A medida visa evitar uma fuga que “representaria uma ameaça direta à segurança regional e dos EUA”, acrescentou.
O governo sírio anunciou isso na noite de terça-feira Um novo cessar-fogo com as Forças Democráticas Sírias (SDF) lideradas pelos curdos.Depois que a coalizão de milícias se retirou do campo de al-Hal, que abriga milhares de parentes de combatentes do EI.
Separadamente, na quarta-feira, o Ministério da Defesa da Síria disse que sete soldados foram mortos num ataque de drones pelas forças curdas na província de Hasakah, dominada pelos curdos.
O governo e as FDS culparam-se mutuamente pela fuga de supostos combatentes do EI de uma prisão administrada pelas FDS em Shaddad, no sul de Hasakeh.
O Ministério do Interior da Síria disse na noite de segunda-feira que suas forças especiais e tropas do exército entraram na cidade depois que “cerca de 120 terroristas (do EI)” escaparam das prisões.
As operações de busca realizadas pelas forças de segurança levaram à prisão de 81 dos fugitivos, acrescentou.
As FDS disseram que perderam o controle da prisão de Shadadi à tarde, depois que “grupos afiliados a Damasco” lançaram uma série de ataques e mataram dezenas de seus combatentes, que, segundo ela, tentavam “prevenir uma grave crise de segurança”.

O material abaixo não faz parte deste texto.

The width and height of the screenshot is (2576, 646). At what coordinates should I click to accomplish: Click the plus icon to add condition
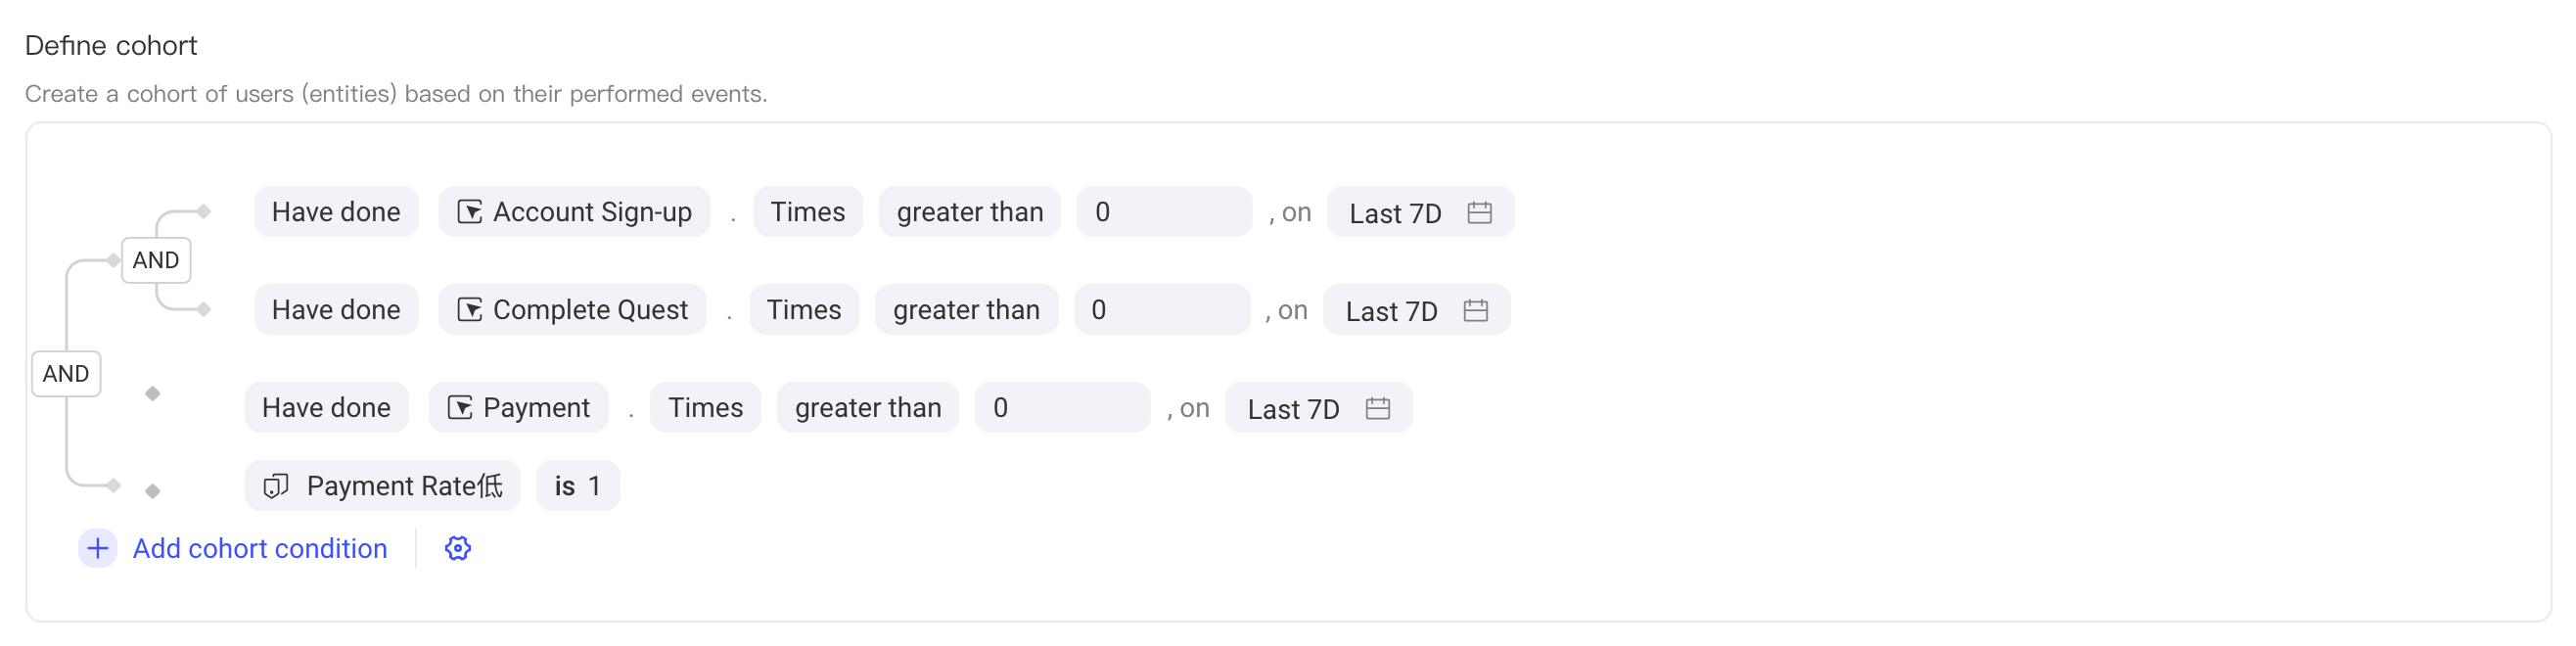click(98, 548)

O porta-voz das FDS, Farhad Shami, disse que cerca de 1.500 combatentes do EI fugiram durante os confrontos, informou a Reuters. As FDS também acusou as forças governamentais de atacarem a prisão de Al-Aqtan, a norte da cidade de Raqqa, onde estão detidos membros e líderes do EI.
O EI enfraqueceu na Síria, mas ainda está ativo, principalmente em 2025, realizando ataques contra as forças lideradas pelos curdos no nordeste.
Os EUA já foram o principal aliado das FDS na Síria. Em 2025, as forças dos EUA e parceiros afirmaram ter capturado mais de 300 agentes do EI na Síria e matado mais de 20 ao mesmo tempo.
Mas o enviado especial dos EUA, Tom Barrack, disse que a justificativa para a parceria EUA-SDF “expirou em grande parte” e que seu país está atualmente focado em garantir a segurança das instalações que mantêm prisioneiros do EI e em facilitar as negociações entre as SDF e o governo do presidente Ahmed Shara.
“Este momento oferece um caminho para a integração total num Estado sírio unificado, incluindo direitos de cidadania, proteção cultural e participação política – há muito negados sob o regime de Bashar al-Assad”, escreveu ele no X.